▶ **ABOUT THIS EXERCISE**
As the answer, give exactly the lines of the records below from the one with "Task: Select the 样品数量 约 280g field" through the one with "Click the 新建分区 new partition icon", ends included and pictures left out.

(Excerpts from a dataset)
= Beginning of Section =

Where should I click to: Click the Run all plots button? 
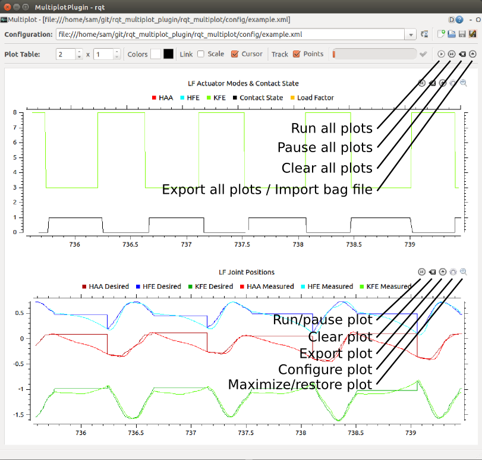coord(441,54)
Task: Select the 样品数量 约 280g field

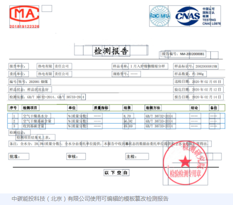Action: point(190,74)
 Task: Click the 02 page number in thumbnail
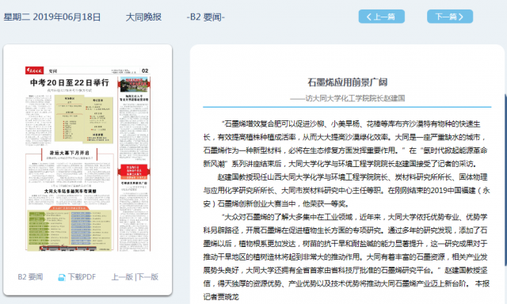[145, 70]
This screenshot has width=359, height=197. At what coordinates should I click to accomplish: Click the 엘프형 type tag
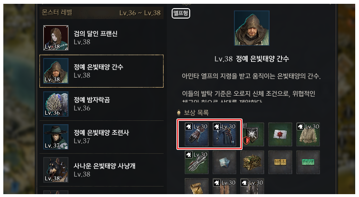click(x=181, y=13)
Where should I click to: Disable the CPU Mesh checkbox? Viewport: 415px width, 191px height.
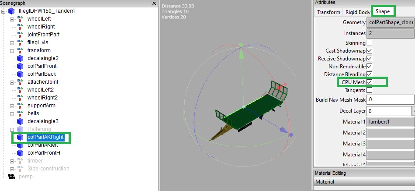click(x=370, y=82)
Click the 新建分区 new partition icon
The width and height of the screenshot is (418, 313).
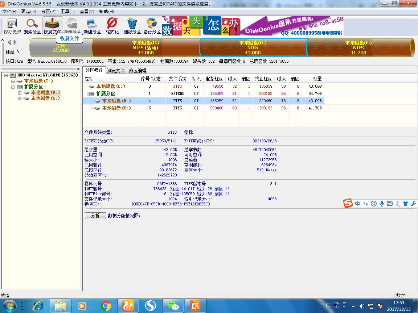tap(92, 26)
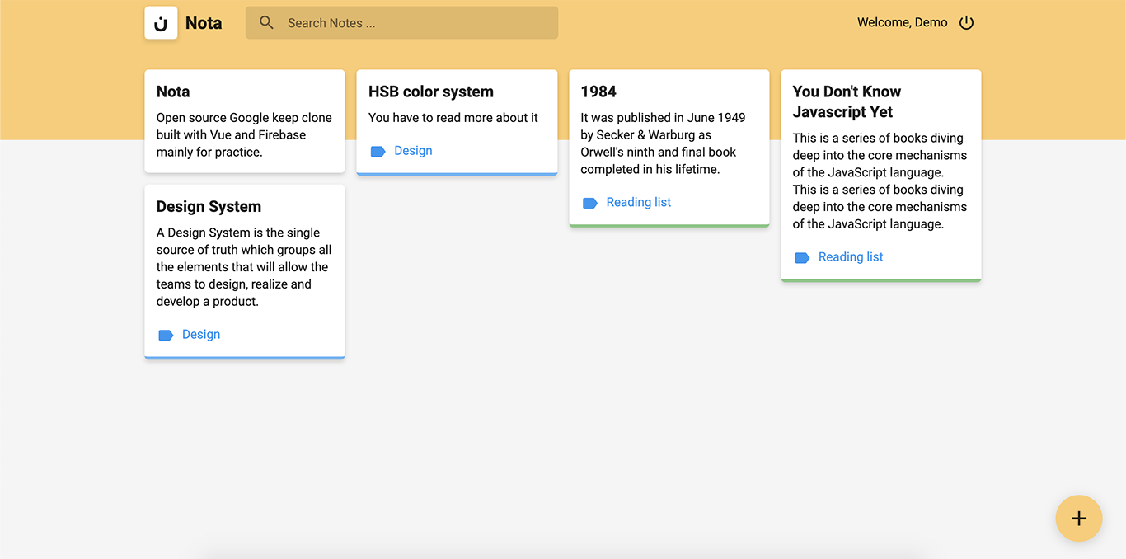Click tag icon on 1984 note
Screen dimensions: 1126x559
590,203
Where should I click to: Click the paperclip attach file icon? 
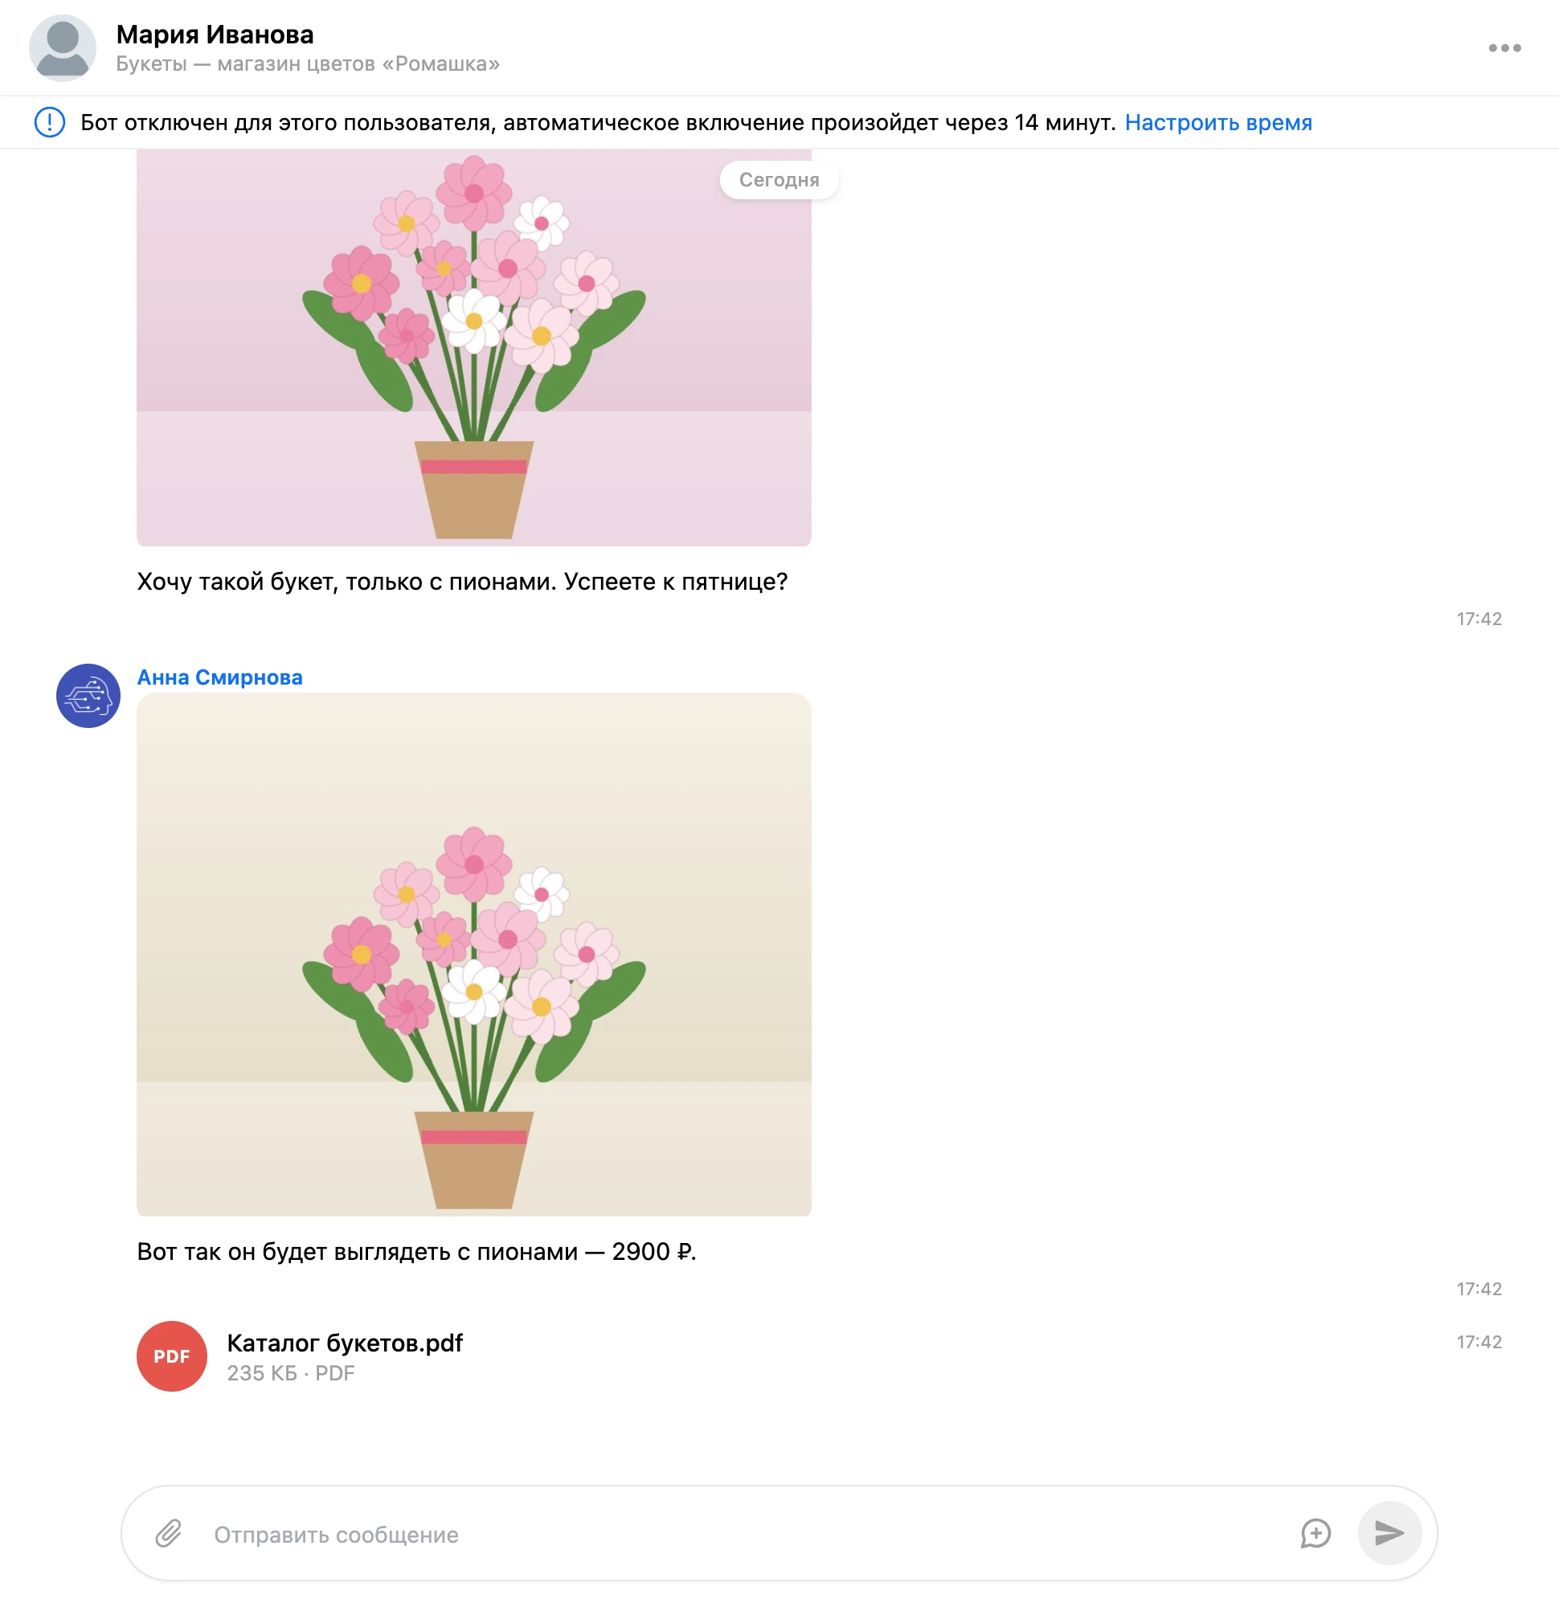point(169,1533)
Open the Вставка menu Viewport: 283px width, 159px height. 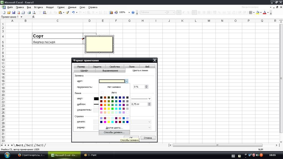click(x=38, y=7)
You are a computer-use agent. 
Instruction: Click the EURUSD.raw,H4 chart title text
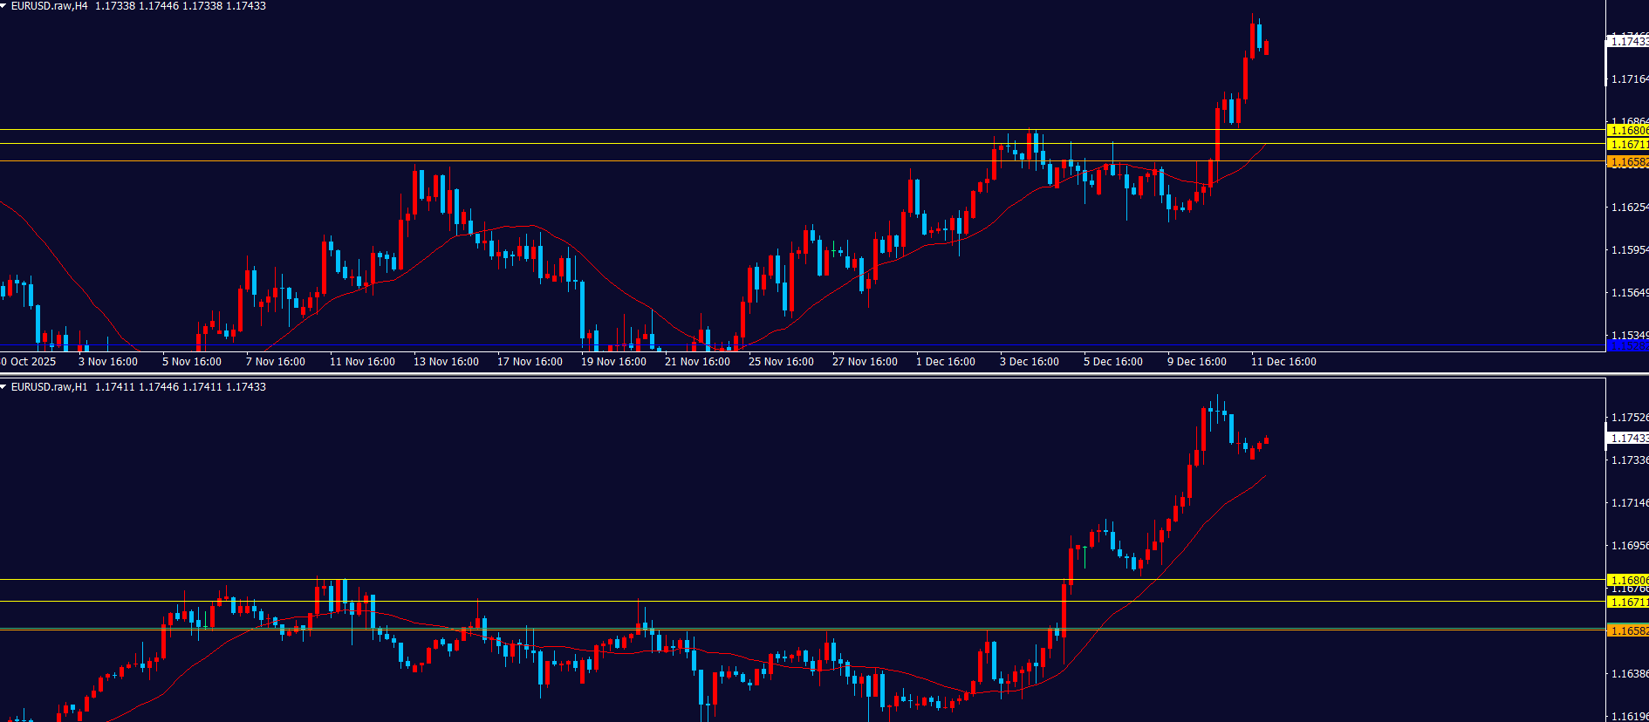(50, 6)
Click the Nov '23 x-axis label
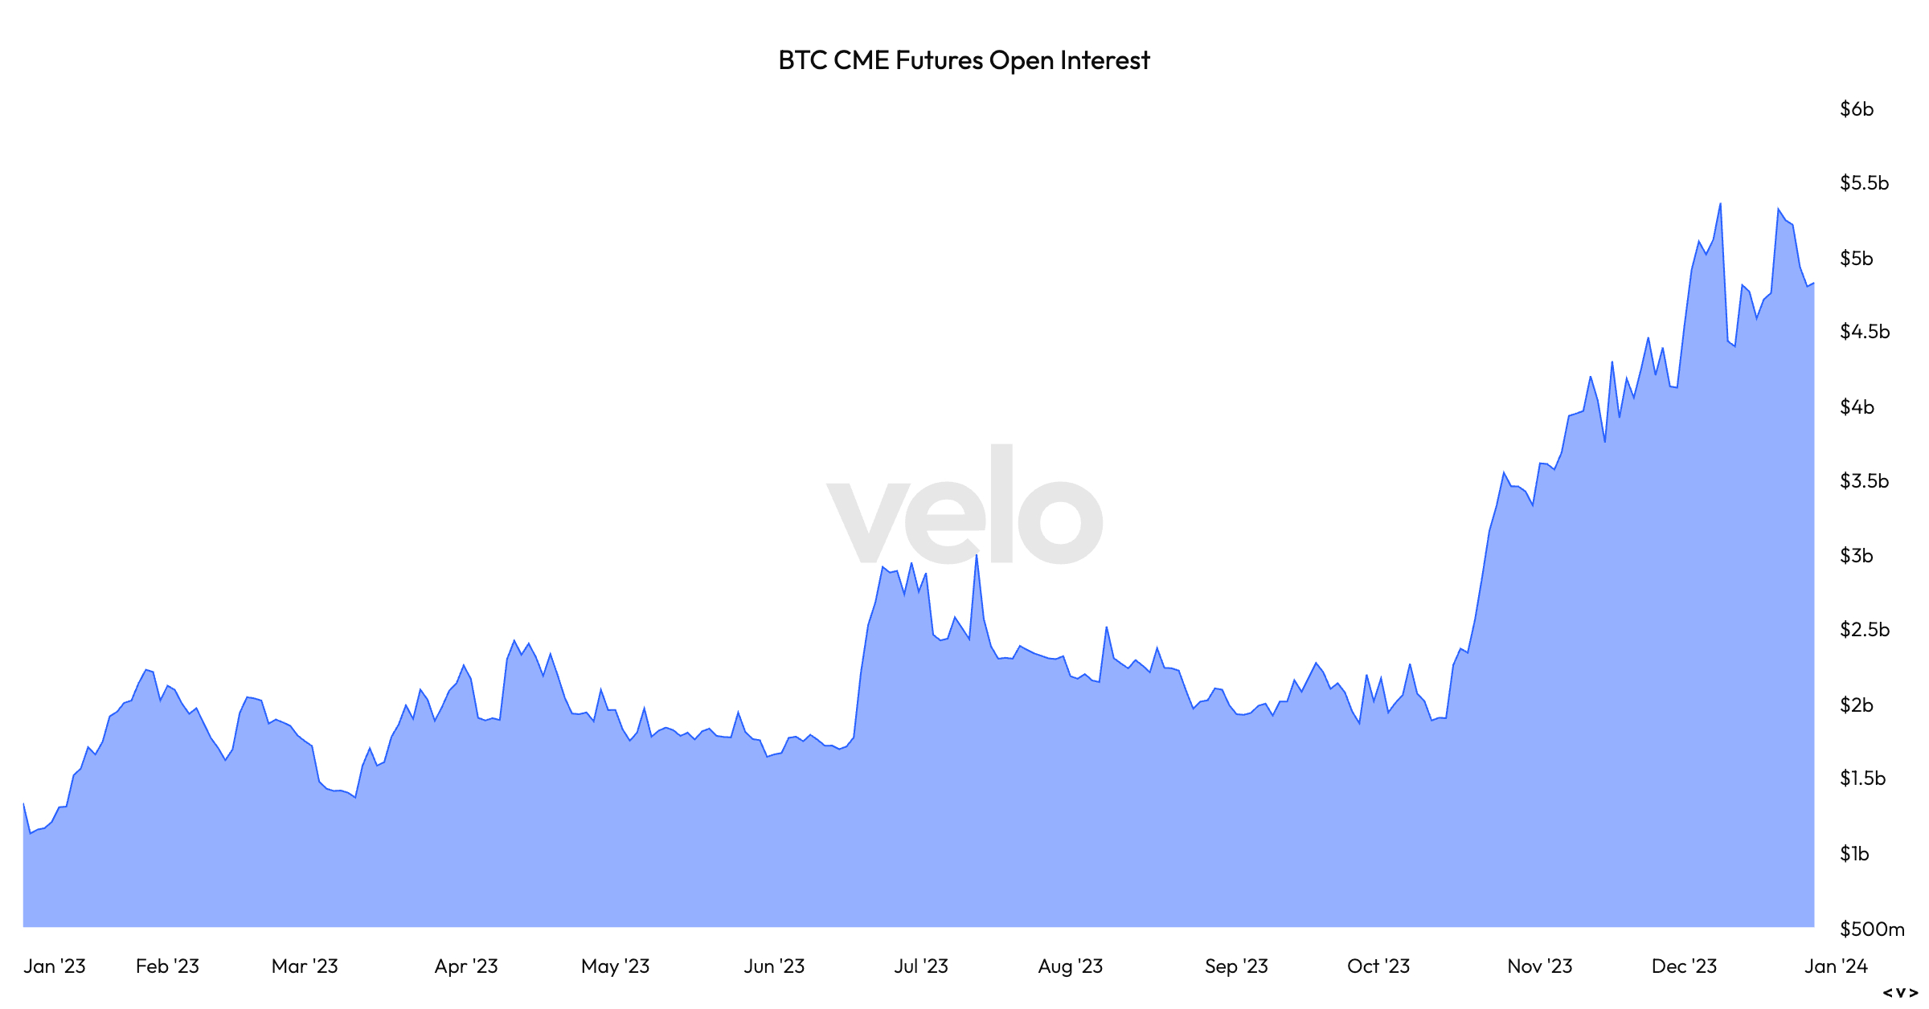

= End of Section =

▶ **TASK RESULT**
Task: Select the 样品数量 约 280g field

Action: point(190,74)
 Task: Click the 02 page number in thumbnail
[145, 70]
This screenshot has width=359, height=197. At what coordinates should I click to accomplish: Click the 엘프형 type tag
click(x=181, y=13)
Where should I click to: Disable the CPU Mesh checkbox? Viewport: 415px width, 191px height.
click(x=370, y=82)
Click the 新建分区 new partition icon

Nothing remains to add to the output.